Einen „Anschlag auf die Demokratie“ nannte SPD-Kanzlerkandidat Martin Schulz die merkelsche Strategie des stoischen Aussitzens heikler Themen zum Schaden der politischen Mitbewerber.

Die Hamburger entwarfen – so scheint es fast – eine Kampagne die praktisch nichts sagt. Man könnte meinen, sie wolle Diskussionen ausweichen und den inneren Dialog in den Köpfen der Wahlberechtigten dämpfen. Womöglich visualisiert diese inhaltliche Schlichtheit Jean-Remy von Matt’s Einschätzung von Merkel als „überlegenes Produkt“. Die flauschige, schwarzrotgoldene Kernbotschaft ist laut CDU-Generalsekretär Dr. Peter Tauber „Deutschland liegt uns am Herzen.“

Nach 25 Jahren selbst auferlegter Enthaltung in Sachen Wahlkampfwerbung hatte Jung von Matt – nach agenturinterner demokratischer Willensbildung – mit dieser politischen Selbstbeschränkung gebrochen und sich mit einer Kampagne für den grünen österreichischen Bundespräsidenten Alexander van der Bellen warmgespielt. Zur Vorbereitung der CDU-Kampagne hatten Guy Luchting und Mariza Kompatzki von Jung von Matt als eine Art ‚embedded creatives‘ im ‚Coworking-Space‘ mit 30 Arbeitsplätzen in der CDU-Wahlkampfzentrale Konrad-Adenauer-Haus Quartier bezogen.

 

Die Motivik

Vor einem Hintergrund sich überlagernder schwarzer, roter und gelber Streifen inszenieren die Werber ein Set von sechs Motiven mit Claims von geringem kontroversen Potenzial. Sie alle umkreisen die zentralen CDU-Kompetenzfelder Sicherheit, Wirtschaft und Familie und gerinnen in der beliebigen Kernaussage „Für ein Deutschland, in dem wir gut und gerne leben.“ Für Heiterkeit in der Netzgemeinde sorgte Taubers Twitter-Hashtag #fedidwgugl und lud zu so mancher Vermutung bezüglich seiner Entstehung ein.

------------

> _Zu lösende Aufgaben_:
(a) Bitte kopiere aus dem Textauszug zur CDU-Wahlkampagne den Abschnitt von „Vor einem Hintergrund“ bis einschließlich „seiner Entstehung ein.“ wortgetreu.
(b) Übersetze diesen Satz aus dem Textauszug zur CDU-Wahlkampagne ins Englische: »Die flauschige, schwarzrotgoldene Kernbotschaft ist laut CDU-Generalsekretär Dr. Peter Tauber „Deutschland liegt uns am Herzen.“«
(c) Setze den Textauszug zur CDU-Wahlkampagne im Anschluss an seinen letzten Satz fort.
Die Datensätze werden hierfür nicht gebraucht.

(Gespeicherte Einträge)
------------

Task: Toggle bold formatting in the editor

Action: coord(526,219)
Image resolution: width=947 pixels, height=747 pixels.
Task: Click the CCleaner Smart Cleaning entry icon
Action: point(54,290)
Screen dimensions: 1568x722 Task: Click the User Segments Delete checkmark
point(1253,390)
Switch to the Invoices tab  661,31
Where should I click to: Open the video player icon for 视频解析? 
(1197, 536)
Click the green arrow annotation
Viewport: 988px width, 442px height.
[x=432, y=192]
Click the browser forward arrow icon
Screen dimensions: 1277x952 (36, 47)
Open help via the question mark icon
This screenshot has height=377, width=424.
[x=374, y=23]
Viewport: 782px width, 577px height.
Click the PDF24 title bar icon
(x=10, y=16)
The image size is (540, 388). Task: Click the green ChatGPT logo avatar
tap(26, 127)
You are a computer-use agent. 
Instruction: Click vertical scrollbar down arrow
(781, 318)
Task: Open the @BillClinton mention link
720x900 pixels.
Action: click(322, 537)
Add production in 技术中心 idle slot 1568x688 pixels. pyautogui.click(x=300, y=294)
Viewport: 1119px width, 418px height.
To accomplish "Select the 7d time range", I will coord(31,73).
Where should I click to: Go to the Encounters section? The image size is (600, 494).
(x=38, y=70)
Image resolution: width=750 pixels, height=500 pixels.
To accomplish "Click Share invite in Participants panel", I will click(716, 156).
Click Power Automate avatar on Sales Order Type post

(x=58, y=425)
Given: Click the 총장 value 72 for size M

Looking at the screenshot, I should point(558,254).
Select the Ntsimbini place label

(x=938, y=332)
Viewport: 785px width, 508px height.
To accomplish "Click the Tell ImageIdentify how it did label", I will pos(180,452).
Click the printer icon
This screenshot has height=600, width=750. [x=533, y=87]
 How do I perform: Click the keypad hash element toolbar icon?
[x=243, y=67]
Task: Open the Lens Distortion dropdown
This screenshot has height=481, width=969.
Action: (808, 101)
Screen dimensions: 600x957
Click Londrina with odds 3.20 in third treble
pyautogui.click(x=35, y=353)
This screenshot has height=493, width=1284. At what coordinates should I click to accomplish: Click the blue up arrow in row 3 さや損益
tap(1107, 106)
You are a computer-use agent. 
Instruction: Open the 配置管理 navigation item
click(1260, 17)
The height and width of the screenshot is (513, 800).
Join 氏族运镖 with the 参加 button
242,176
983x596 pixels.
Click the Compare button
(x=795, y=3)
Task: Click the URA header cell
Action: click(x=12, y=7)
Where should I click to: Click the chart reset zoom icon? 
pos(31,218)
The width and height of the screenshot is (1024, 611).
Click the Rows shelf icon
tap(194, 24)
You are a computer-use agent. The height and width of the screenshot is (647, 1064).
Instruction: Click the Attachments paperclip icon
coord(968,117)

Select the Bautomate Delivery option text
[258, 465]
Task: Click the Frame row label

------------

> _Lösungen je Aufgabe_:
(a)
Vor einem Hintergrund sich überlagernder schwarzer, roter und gelber Streifen inszenieren die Werber ein Set von sechs Motiven mit Claims von geringem kontroversen Potenzial. Sie alle umkreisen die zentralen CDU-Kompetenzfelder Sicherheit, Wirtschaft und Familie und gerinnen in der beliebigen Kernaussage „Für ein Deutschland, in dem wir gut und gerne leben.“ Für Heiterkeit in der Netzgemeinde sorgte Taubers Twitter-Hashtag #fedidwgugl und lud zu so mancher Vermutung bezüglich seiner Entstehung ein.

(b) According to CDU Secretary General Dr. Peter Tauber, the fluffy black-red-gold core message is "Germany is close to our hearts."

(c)
Peter Tauber ist vor seinem Laptop eingeschlafen und mit dem Kopf auf der Tastatur gelandet. Heraus kam der Hashtag #fedidwgugl.

— alf frommer (@siegstyle) 22. Juni 2017

Wohlig warm ums Herz wird den Betrachtern des Plakates beim Anblick der gütig lächelnden Angela Merkel. Da sind die kontroversen Aspekte ihrer Kanzlerschaft schnell vergessen.

 

Ein Motiv textet: „Europa stärken heißt Deutschland stärken.“ Der subtile Appell setzt geschickt den Hebel bei eventuellen Resten von Nationalgefühl beim wahlberechtigten Bewohner der BRD an, wohl um für ein Europa zu werben, das Deutschland nützt. Manch ein des Deutschen mächtiger Bürger anderer europäischer Staaten wird diesen Spruch zum ‚Exportweltmeister‘ womöglich mit Stirnrunzeln goutieren.

Wir wollen Europa nicht den Populisten überlassen„, kommentierte Tauber auf der Pressekonferenz am 22. Juni 2017 die in ihrer intellektuellen Schlichtheit durchaus populistisch lesbare und dabei recht unkreative Kampagne.

Die Plakate sollen in einer Auflage von insgesamt 300.000 Exemplaren ab sechs Wochen vor dem 24. September 2017 in ganz Deutschland für weitere vier Jahre Wohlbefinden unter Merkel werben. Insgesamt kann die CDU etwa 20 Millionen Euro für den Wahlkampf investieren.